Cependant, ces définitions ne permettent pas de saisir le sens de profond des injonctions à innover : désignée comme clé de la croissance économique, l’innovation se décline à tous les niveaux de l’entreprise, de la société et de l’état, pour achever sa course aux fondements même du système : l’éducation. La création récente du statut d’étudiant entrepreneur [MESR, 2014b] en France démontre bien à quel point l’innovation s’établit désormais comme une culture incorporée à l’enseignement supérieur. En plus de ce nouveau statut, le plan d’action proposé par le gouvernement français « repose sur […] la généralisation des formations à l’entrepreneuriat et à l’innovation pour les étudiants » [MESR, 2014a]. « Ces étudiants, qui sont au contact de la recherche, sont par ailleurs également plus à même de créer des entreprises innovantes, qui ouvriront de nouveaux marchés, et apporteront à notre société les produits et services de demain générateurs de progrès pour tous. » [MESR, 2014a] D’autres exemples montrent que l’innovation au service du progrès, mais surtout au service de la croissance économique, semble, en apparence au moins, être la cause majeure de ces incitations à innover dans nos formations.

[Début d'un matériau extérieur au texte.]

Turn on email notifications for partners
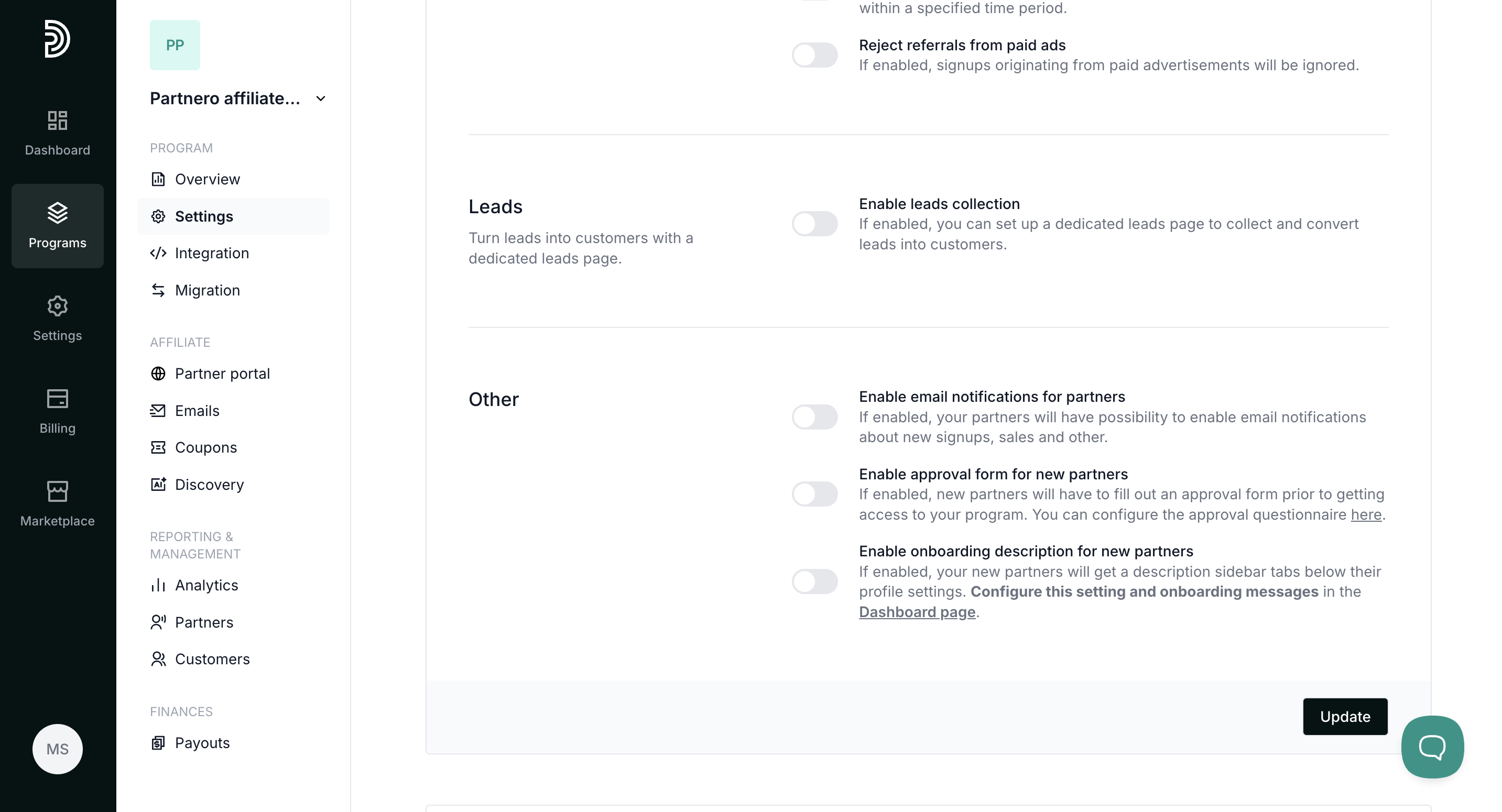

Si la question du comment innover en pédagogie fait l’objet de réponses parfois divergentes, il faut néanmoins admettre qu’elle suscite un large écho dans la communauté de l’enseignement supérieur, en témoigne le succès des différentes éditions du colloque Question de Pédagogie dans l’Enseignement Supérieur. Il n’en est pas de même avec le pourquoi, qui demeure souvent à l’abri du questionnement, sans raisons nécessairement apparentes. Cet article est une tentative d’interprétation de ce phénomène. L’hypothèse de l’auteur s’appuie sur la nature temporelle de l’innovation en tant que processus pour montrer qu’il est possible de dégager des raisons à l’innovation au travers une posture réflexive face au concept de temps présent.
Dans un premier temps, l’auteur fait appel à la typologie de l’introduction de l’innovation pédagogique développée par Francis Imbert [Imbert, 1986] pour illustrer comment les mécanismes institutionnels rendent l’innovation à la fois inachevée et inachevable, faute de faire exister un temps présent commun nécessaire à l’innovation concrète. Dans un deuxième temps, l’auteur montre que ce mouvement progressiste, suite à une contraction du présent, devient immanence, en s’appuyant sur la théorie critique de l’accélération d’Hartmut Rosa [Rosa et Chapoutot, 2013].

II. TYPOLOGIE DE L’INTRODUCTION DE L’INNOVATION PEDAGOGIQUE

La première partie de cet article se concentre sur la manière dont nos institutions appréhendent l’innovation pédagogique, d’un point de vue organisationnel afin de mieux en cerner l’origine. Elle s’appuie sur le travail de Francis Imbert [Imbert, 1986] qui définit une typologie de l’introduction de l’innovation pédagogique dans nos institutions. Celui-ci observe que « l’introduction d’un élément novateur dans un système pédagogique donné a pour effet soit une simple juxtaposition, par manque de cohérence explicite du système ; soit un rejet pur et simple par excès de fermeture du système ; soit une transformation du système. »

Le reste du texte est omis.